It is tempting to rely on crowdsourcing to validate LLM outputs or to create human gold-standard data for comparison. But what if crowd workers themselves are using LLMs, e.g., in order to increase their productivity, and thus their income, on crowdsourcing platforms?
To get a general sense of the problem, they assigned an “abstract summarization” task to be completed by turkers. By various analyses described in the paper (still not published or peer-reviewed) they “estimate that 33%-46% of crowd workers used LLMs when completing the task.”
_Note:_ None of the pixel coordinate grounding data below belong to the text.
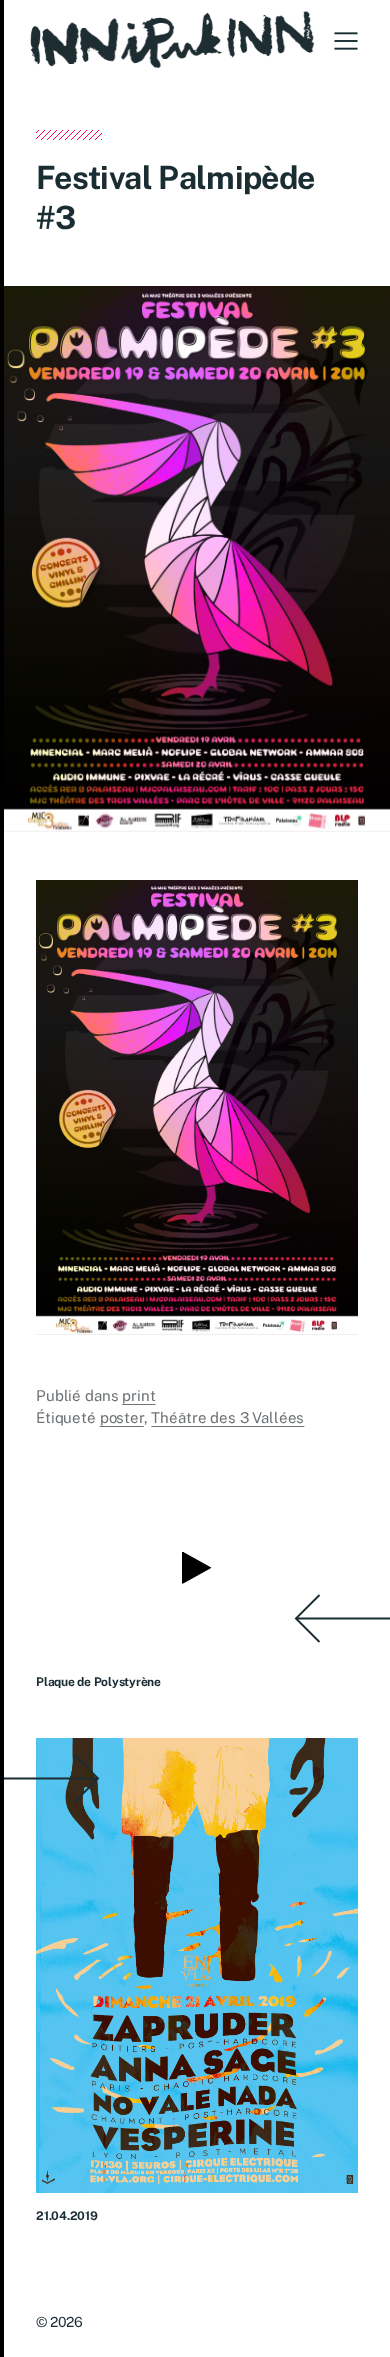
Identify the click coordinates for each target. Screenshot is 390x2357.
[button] (346, 41)
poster (122, 1417)
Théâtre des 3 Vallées (227, 1417)
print (138, 1395)
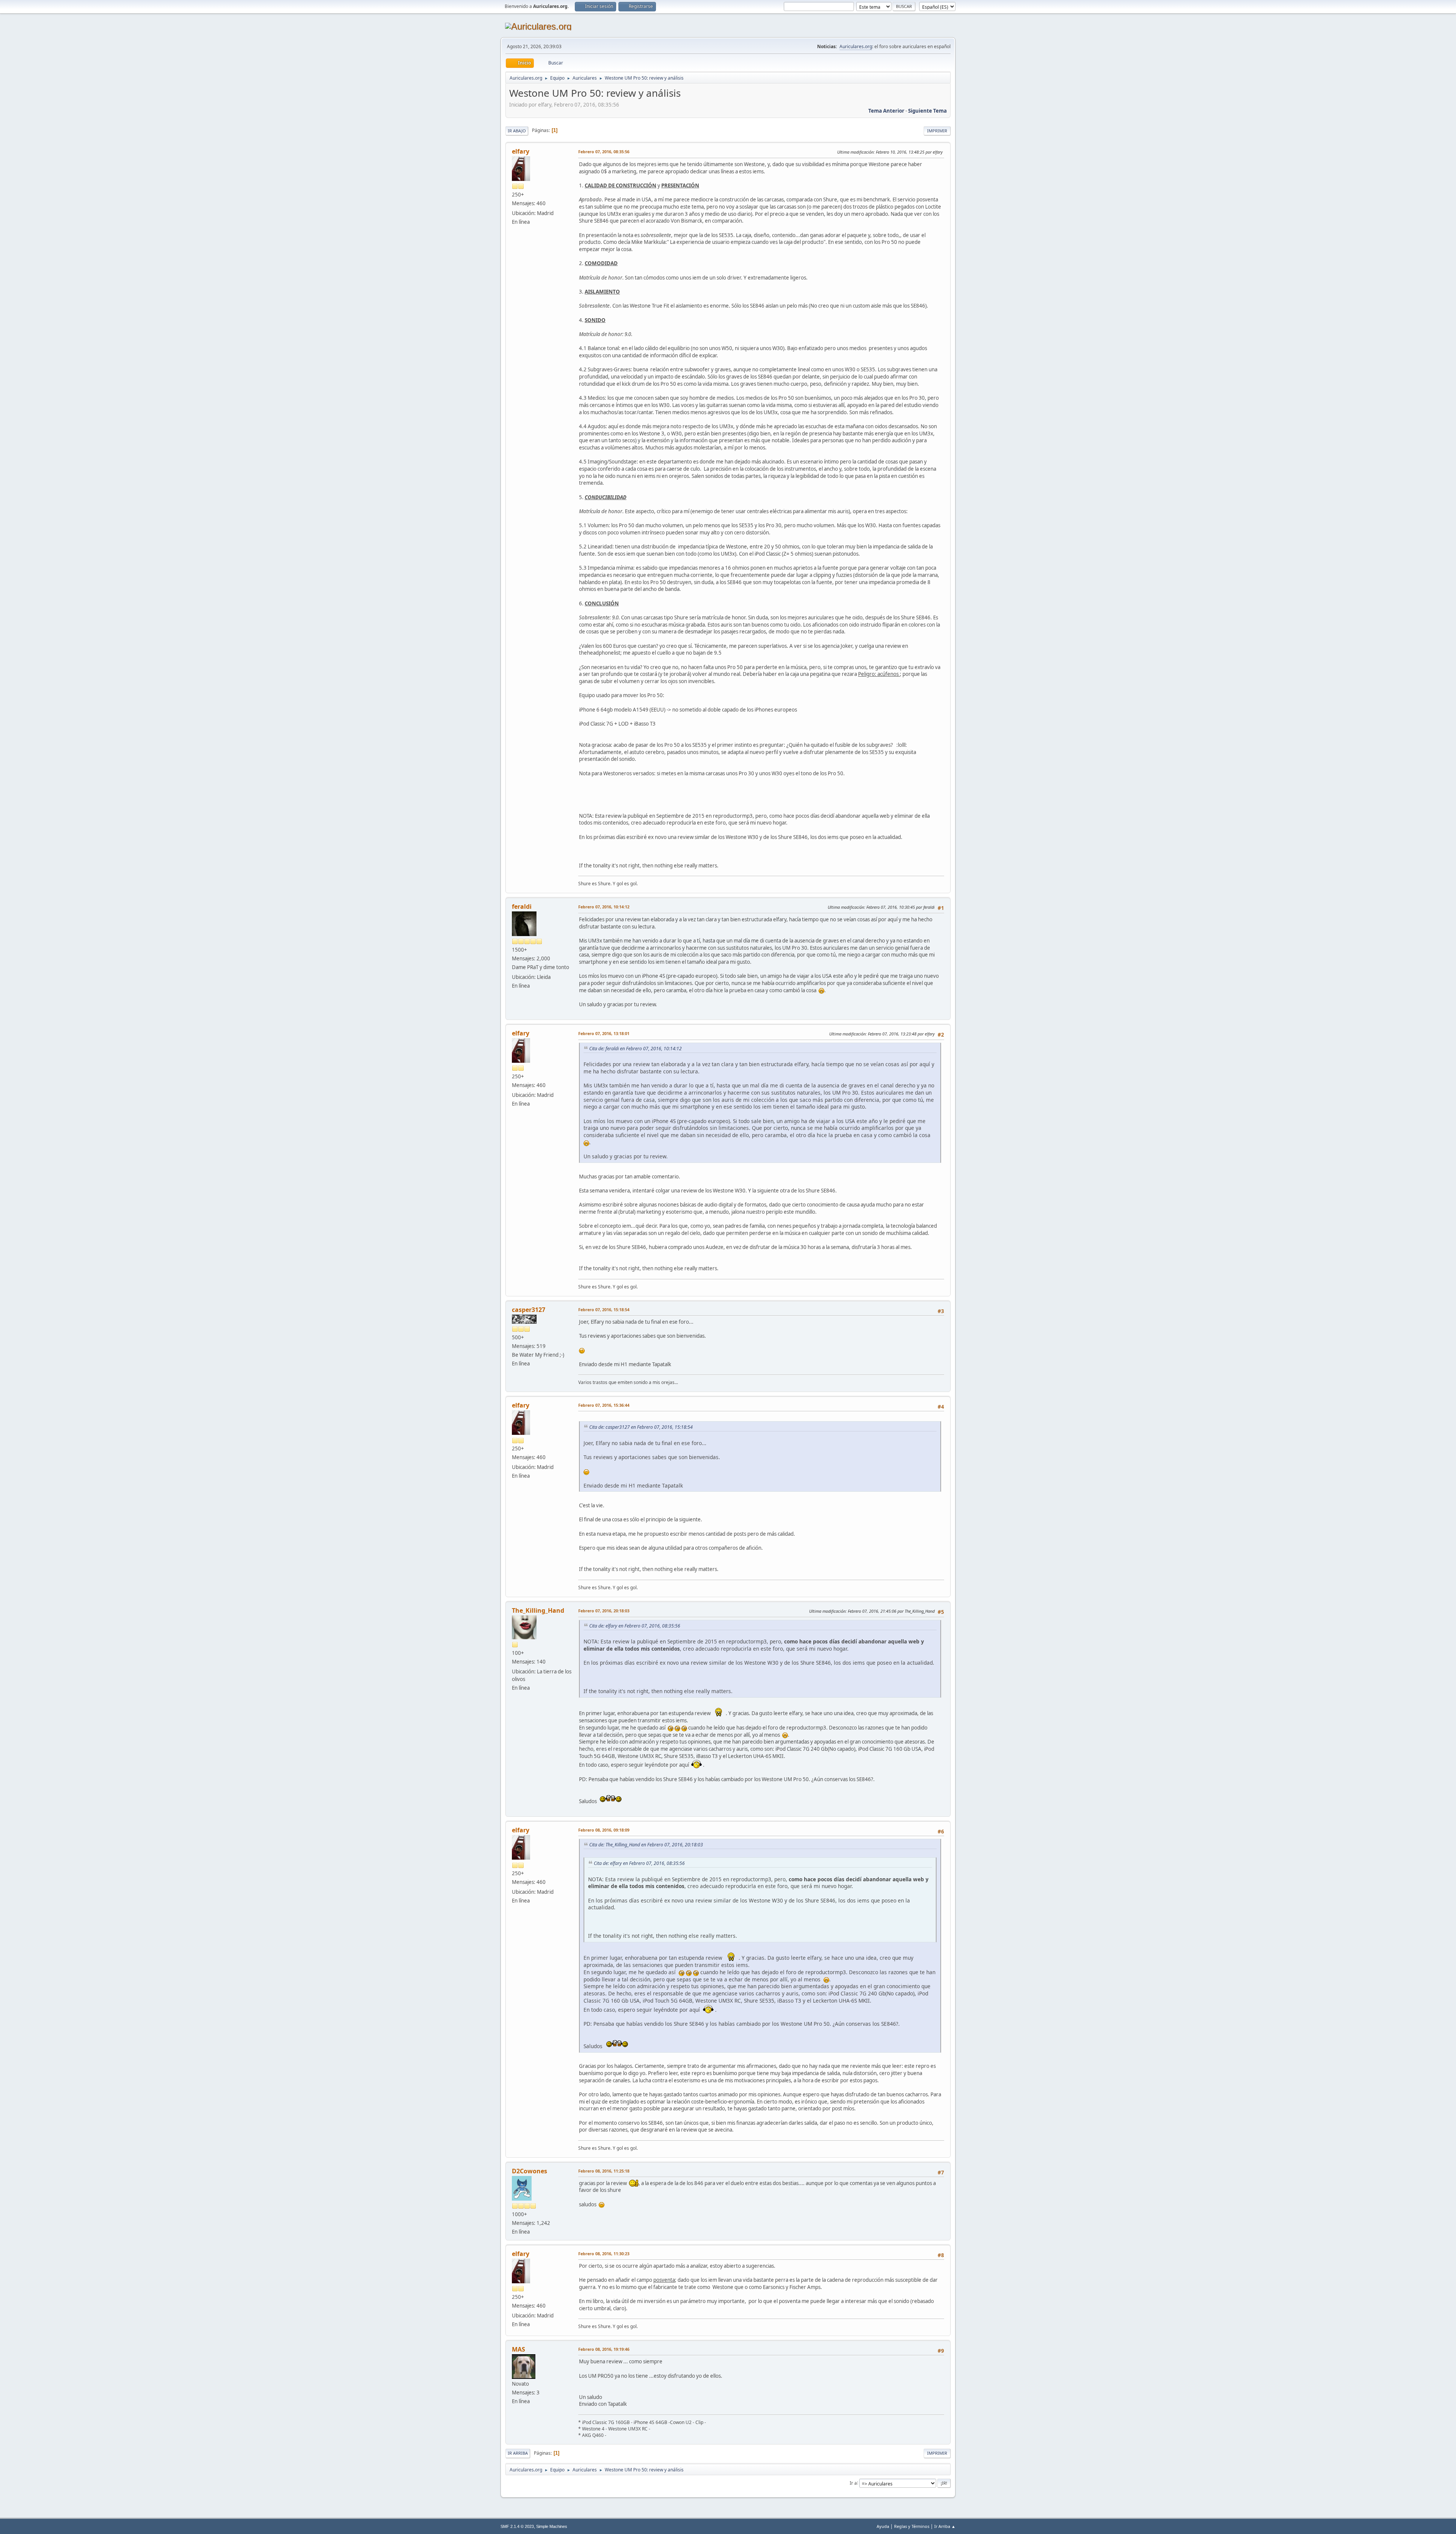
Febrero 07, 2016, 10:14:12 (603, 907)
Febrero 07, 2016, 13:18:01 (603, 1033)
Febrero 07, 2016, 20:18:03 (603, 1610)
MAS (518, 2349)
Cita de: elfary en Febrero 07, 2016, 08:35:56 (634, 1626)
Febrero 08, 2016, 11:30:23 (603, 2253)
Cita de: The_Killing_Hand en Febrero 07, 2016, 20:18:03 (646, 1844)
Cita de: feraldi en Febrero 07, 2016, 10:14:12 (635, 1048)
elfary (520, 151)
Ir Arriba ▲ (945, 2526)
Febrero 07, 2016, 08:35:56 (603, 151)
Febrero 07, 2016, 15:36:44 (603, 1405)
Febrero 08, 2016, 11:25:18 (603, 2171)
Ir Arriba (518, 2453)
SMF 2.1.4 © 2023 (517, 2526)
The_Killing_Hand (538, 1610)
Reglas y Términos (911, 2526)
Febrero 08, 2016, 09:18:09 (603, 1830)
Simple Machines (551, 2526)
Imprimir (937, 131)
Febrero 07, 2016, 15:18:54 (603, 1309)
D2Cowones (529, 2171)
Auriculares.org (855, 46)
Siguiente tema (927, 110)
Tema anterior (886, 110)
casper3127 (528, 1309)
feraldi (522, 906)
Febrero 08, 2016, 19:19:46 (603, 2349)
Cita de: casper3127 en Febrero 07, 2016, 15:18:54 (641, 1427)
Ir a (853, 2482)
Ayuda (883, 2526)
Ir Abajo (517, 131)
To some, this will come as no surprise. Some level of automation has likely existed in turking ever since the platform started. Speed and reliability are incentivized, and if you could write a script that handled certain requests with 90% accuracy, you stood to make a fair amount of money. With so little oversight of individual contributors’ processes, it was inevitable that some of these tasks would not actually be performed by humans, as advertised.
Integrity has never been Amazon’s strong suit so there was no sense relying on them.
The researchers who conducted this study, Veniamin Veselovsky, Manoel Horta Ribeiro, and Robert West, caution that this task is particularly suited to surreptitious automation.
This means that it is easy for LLMs to generate summaries that appear to be human-written, even though they are not. The state of the art in LLMs is steadily advancing, and multimodal models that can process text, images, and video are becoming increasingly popular. As a result, it is becoming more difficult to distinguish between human-written and AI-generated data.
The threat of AI “eating itself” has been theorized for many years, and it became a reality almost instantly upon the widespread deployment of large language models (LLMs).
For example, Bing’s pet ChatGPT quoted its own misinformation as support for new misinformation about a COVID conspiracy. This suggests that we should be wary of any information that is generated by LLMs, as it is possible that the model has simply recycled its own false data.